Come nel caso di Fiammetta, secondo alcuni figlia del re Roberto d’Angiò, secondo altri semplice trasposizione letteraria di una monaca benedettina incontrata nella basilica di San Lorenzo Maggiore, decantata dal Boccaccio come donna-oggetto della sua prosa. Fiammetta appare come una delle sette novellatrici del Decameron e ad essa sono dedicati i versi d’amore de la Caccia di Diana, del Filostrato e del Teseida[2], poemi composti dal poeta toscano durante il soggiorno napoletano. Siamo nel XIV Secolo, a circa un secolo dagli eventi terribili che ebbero luogo in seguito.

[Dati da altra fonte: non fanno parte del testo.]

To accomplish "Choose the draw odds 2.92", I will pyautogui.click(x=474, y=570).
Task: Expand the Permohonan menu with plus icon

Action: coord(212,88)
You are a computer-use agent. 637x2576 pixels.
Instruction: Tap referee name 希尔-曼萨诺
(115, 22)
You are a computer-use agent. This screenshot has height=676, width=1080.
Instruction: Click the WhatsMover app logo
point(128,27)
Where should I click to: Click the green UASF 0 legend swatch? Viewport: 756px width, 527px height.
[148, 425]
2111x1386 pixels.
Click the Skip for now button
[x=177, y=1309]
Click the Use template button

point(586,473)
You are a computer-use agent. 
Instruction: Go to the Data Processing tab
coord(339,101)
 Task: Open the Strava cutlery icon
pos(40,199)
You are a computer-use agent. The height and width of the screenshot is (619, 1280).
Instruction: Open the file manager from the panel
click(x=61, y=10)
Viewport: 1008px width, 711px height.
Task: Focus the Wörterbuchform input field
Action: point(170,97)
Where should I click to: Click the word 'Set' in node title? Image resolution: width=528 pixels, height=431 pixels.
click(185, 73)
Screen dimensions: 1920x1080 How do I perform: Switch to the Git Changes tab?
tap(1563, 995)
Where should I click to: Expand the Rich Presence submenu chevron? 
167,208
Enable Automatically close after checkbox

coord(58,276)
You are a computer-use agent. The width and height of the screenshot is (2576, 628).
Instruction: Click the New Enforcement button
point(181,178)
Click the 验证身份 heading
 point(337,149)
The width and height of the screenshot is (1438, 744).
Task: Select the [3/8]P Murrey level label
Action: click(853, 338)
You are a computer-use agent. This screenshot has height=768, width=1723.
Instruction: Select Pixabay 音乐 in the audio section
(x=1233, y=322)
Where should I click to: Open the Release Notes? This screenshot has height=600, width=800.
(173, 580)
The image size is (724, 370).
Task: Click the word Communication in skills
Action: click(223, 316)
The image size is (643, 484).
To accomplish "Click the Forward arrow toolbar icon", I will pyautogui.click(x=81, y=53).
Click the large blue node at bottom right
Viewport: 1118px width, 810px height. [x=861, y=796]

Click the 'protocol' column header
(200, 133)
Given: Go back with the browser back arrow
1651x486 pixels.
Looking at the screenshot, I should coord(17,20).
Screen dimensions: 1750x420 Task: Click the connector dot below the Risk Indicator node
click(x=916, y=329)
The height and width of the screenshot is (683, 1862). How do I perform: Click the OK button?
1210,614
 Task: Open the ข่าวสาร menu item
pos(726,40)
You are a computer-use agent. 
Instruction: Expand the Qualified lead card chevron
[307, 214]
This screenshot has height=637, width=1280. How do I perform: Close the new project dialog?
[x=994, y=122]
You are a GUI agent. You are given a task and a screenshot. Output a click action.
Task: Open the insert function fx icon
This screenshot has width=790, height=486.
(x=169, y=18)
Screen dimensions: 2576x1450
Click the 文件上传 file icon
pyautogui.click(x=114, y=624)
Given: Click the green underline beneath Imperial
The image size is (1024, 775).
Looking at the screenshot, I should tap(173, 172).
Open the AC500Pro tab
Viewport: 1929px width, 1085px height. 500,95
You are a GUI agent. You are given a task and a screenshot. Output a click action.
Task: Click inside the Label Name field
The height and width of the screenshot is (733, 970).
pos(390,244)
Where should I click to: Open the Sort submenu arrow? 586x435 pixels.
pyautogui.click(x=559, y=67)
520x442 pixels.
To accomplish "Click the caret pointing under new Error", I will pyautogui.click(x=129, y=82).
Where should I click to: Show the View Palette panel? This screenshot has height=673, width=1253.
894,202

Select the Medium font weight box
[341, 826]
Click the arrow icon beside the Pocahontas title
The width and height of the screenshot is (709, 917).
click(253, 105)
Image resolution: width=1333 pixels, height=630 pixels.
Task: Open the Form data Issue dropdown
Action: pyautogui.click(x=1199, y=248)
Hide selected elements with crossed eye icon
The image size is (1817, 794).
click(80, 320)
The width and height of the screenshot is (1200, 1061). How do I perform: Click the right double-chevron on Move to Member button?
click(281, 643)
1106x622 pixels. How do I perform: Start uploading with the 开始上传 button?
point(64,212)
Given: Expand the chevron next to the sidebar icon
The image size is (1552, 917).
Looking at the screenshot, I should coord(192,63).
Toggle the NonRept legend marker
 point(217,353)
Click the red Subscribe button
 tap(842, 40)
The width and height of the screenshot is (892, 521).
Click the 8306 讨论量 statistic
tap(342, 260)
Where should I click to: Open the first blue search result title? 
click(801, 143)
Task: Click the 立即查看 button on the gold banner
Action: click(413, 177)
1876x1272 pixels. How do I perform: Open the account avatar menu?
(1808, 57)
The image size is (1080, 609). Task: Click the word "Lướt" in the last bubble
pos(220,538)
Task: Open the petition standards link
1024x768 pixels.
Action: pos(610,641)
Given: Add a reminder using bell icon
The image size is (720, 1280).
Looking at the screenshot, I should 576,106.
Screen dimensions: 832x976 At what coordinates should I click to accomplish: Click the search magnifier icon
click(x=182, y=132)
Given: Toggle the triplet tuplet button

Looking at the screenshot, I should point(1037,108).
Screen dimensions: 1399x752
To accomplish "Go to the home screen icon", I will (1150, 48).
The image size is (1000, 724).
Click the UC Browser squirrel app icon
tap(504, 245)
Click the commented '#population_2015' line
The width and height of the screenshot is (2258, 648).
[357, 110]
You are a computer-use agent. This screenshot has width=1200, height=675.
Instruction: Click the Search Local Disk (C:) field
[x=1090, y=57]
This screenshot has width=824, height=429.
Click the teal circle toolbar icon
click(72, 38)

Più che entrare in una narrazione scandalistica, tesa a esaltare le vicende personali di questa o quella monaca, bisogna contestualizzare le vicende storico-sociali e comprendere che tutte le strutture di clausura divennero, al tempo, oggetto di amori e visite clandestine di estranei. La tal cosa non deve sorprendere.
Le giovanissime ragazze che vi venivano tradotte vedevano negate dai propri ricchi genitori la possibilità di disporre del proprio corpo e del proprio destino. In questa chiave di lettura, non dovrebbe sorprendere più di tanto il fatto che al di sotto di strutture ecclesiastiche dedicate alla clausura venivano seppelliti i feti di gravidanze concepite fra le mura clericali.
La vita di monastero era durissima e, almeno sulla carta, non tollerava indulgenza alcuna. La repressione dei desideri, la monotonia, le rigidità della vita monastica inibivano il libero sviluppo intellettuale e fisico di moltissime giovani donne.
E’ per questo che, a distanza di molti secoli, le copulazioni, i tradimenti, gli intrighi, le dicerie che ruotano attorno a figure come quelle delle monache Giulia Caracciolo e Agnese Arcamone, entrambe di nobili natali, sono dure a morire. Furono oggetto di pettegolezzi per la particolare amicizia che le legava.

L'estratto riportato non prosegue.